Assignment 1 Classification Modelling with Automotive Data

Developing classification models to identify customers likely to repurchase from automotive data. Comparing GLMNET, random forest and xgboost predictions, selecting the best model and communicating outcomes to the audience

profile picture of author
Author
Joshua McCarthy
Published
Sun, May 3 2020
Last Updated
Sun, May 3 2020

Context

Again the goal was delivering a report accessible to the target audience, drawing on 'how might we' and refining how I select and communicate outcomes with data and detail heavy requirements. I further explored feature engineering, creating a more complex wear metric, that recognised how both age distance traveled effected attributed to the "wear" on a vehicle.

You are now a Data Scientist working for an international consulting firm. An automotive manufacturer has approached you to help them target existing customers for a re-purchase campaign. The aim of this campaign is to send a communication to customers who are highly likely to purchase a new vehicle. All customers have already purchased at least one vehicle.

Remember to consider your audience!

Report

Report Page 1, challenges, solutions, requirements

Report Page 1, challenges, solutions, requirements

Simpler graphing styles were utilised for ease of interpretation, where more complex solutions would require some explanation that may or may not be read.

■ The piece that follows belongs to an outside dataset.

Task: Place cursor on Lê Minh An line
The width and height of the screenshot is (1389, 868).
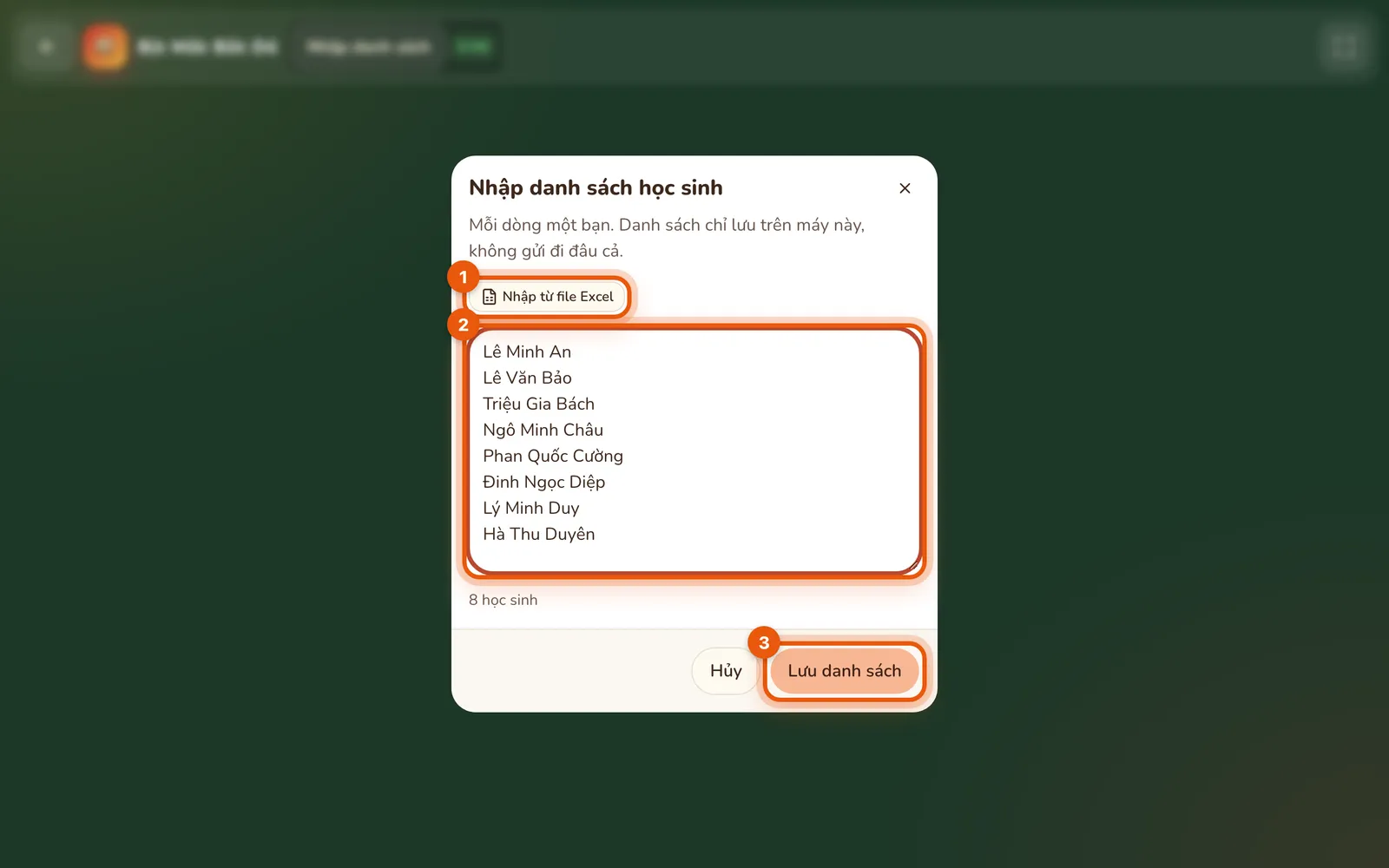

Report Page 2, data insights bar graphs, repurchasing habits including mileage and age, customer loyalty

Report Page 2, data insights bar graphs, repurchasing habits including mileage and age, customer loyalty

My approach to feature engineering began with an exploration of the customer's relationship with their vehicle, investigating how this might be reflected in their interactions with the dealerships and recorded in the dataset, and finally evaluating the new features' effect on the model. The features engineered through this approach could therefore stand alone as ongoing evaluation metrics for the user, in addition to improving the model. Following exploration of these value add avenues, feature engineering through data interrogation and transformation further developed the model. In real challenges, during this second phase I would look to rationalise any engineered features against possible causes, as I feel there is a risk in creating features that overfit the model to the data, as they may exploit a deficiency in the data rather than a real world cause that is generalisable.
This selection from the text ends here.